• _Task requirements_
Exactly as written, reproduce the lines from the one that contains "[Advertisement] (142, 274)" through the end of the records.

• _Source material_
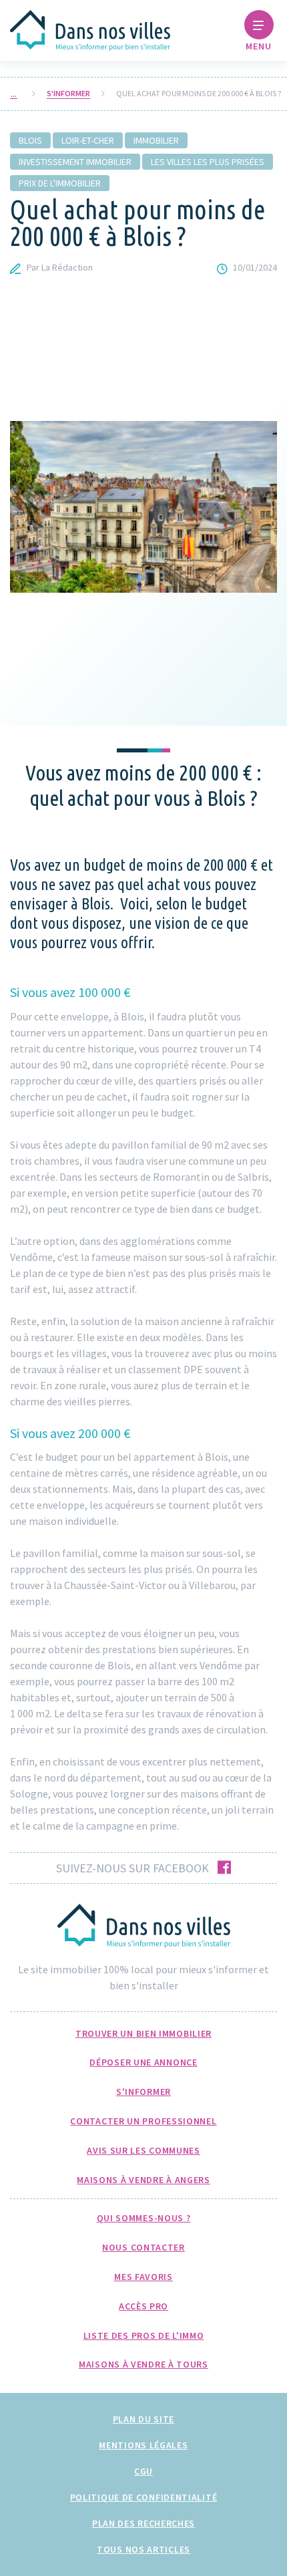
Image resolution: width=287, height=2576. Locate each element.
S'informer (68, 93)
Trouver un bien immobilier (143, 2033)
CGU (143, 2471)
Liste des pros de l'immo (143, 2335)
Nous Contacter (143, 2247)
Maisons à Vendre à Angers (143, 2180)
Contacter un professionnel (143, 2121)
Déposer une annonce (143, 2062)
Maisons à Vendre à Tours (143, 2364)
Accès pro (143, 2306)
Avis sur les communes (143, 2150)
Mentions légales (143, 2445)
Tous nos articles (143, 2549)
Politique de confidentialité (144, 2497)
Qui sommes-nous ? (144, 2218)
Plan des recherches (143, 2523)
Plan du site (143, 2419)
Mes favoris (143, 2277)
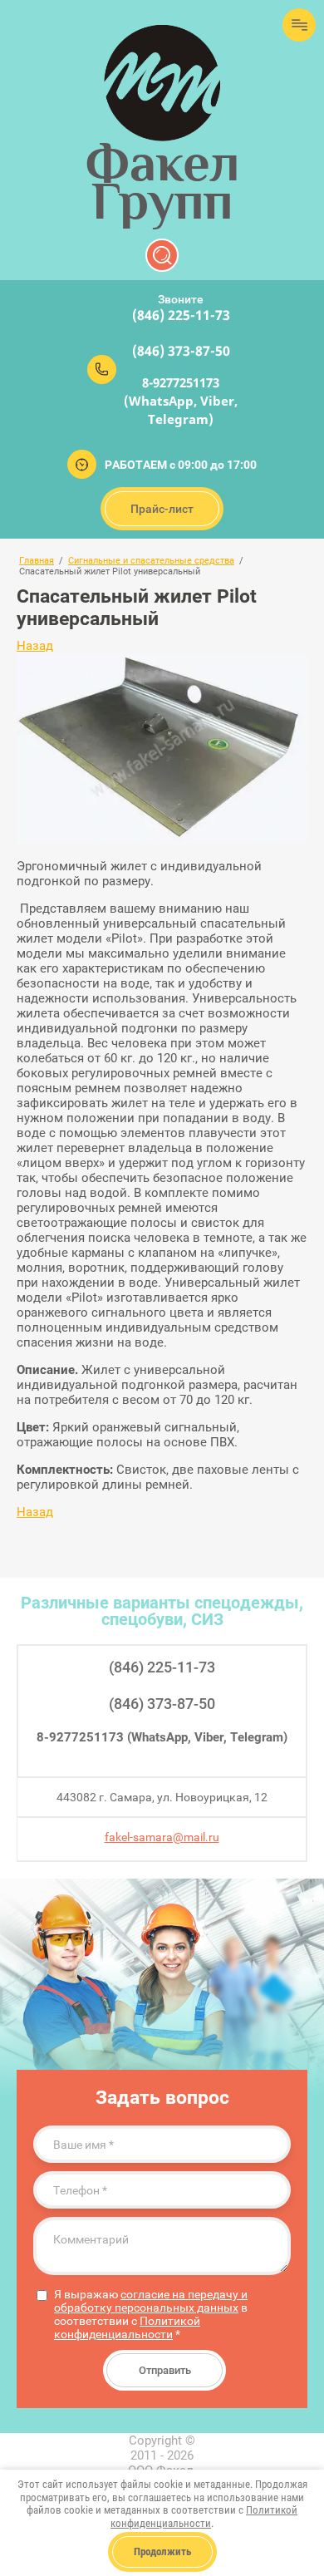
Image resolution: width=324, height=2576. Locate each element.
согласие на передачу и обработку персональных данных (151, 2301)
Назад (35, 645)
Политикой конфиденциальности (127, 2327)
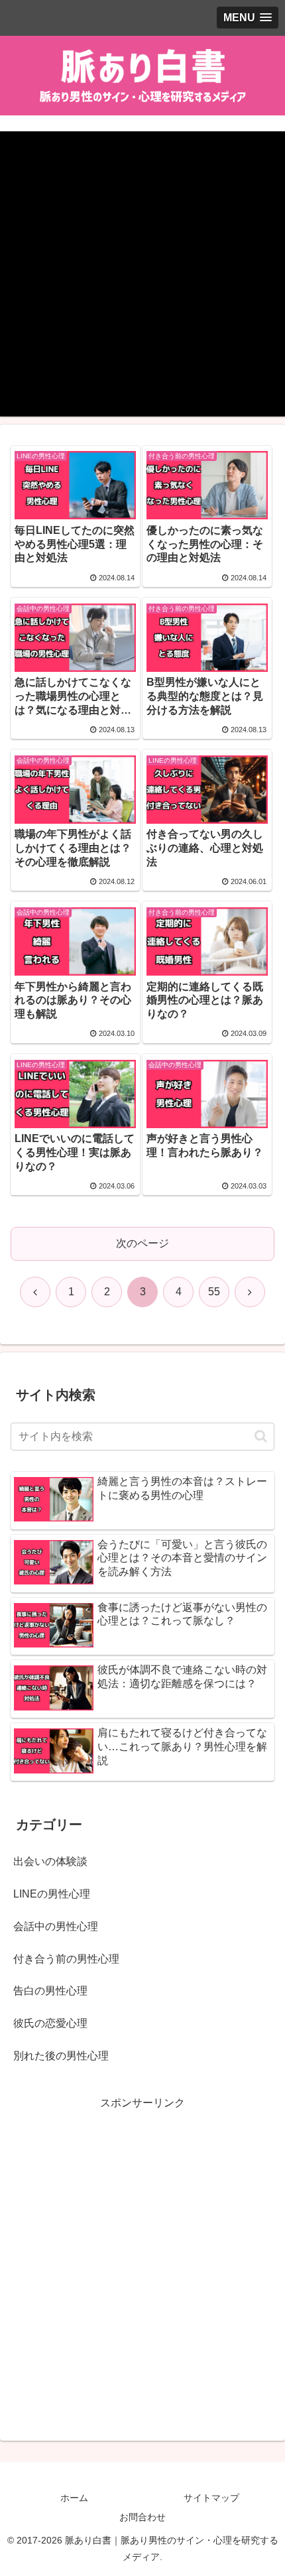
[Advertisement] (142, 274)
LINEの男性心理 (51, 1894)
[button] (260, 1436)
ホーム (74, 2497)
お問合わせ (142, 2517)
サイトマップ (211, 2497)
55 (214, 1291)
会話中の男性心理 (55, 1926)
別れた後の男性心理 (61, 2055)
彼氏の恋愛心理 (50, 2023)
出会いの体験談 (50, 1861)
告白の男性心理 (50, 1990)
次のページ (142, 1243)
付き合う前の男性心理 (66, 1958)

• _Task output_
[Advertisement] (142, 274)
LINEの男性心理 (51, 1894)
[button] (260, 1436)
ホーム (74, 2497)
お問合わせ (142, 2517)
サイトマップ (211, 2497)
55 (214, 1291)
会話中の男性心理 (55, 1926)
別れた後の男性心理 (61, 2055)
彼氏の恋愛心理 (50, 2023)
出会いの体験談 (50, 1861)
告白の男性心理 (50, 1990)
次のページ (142, 1243)
付き合う前の男性心理 (66, 1958)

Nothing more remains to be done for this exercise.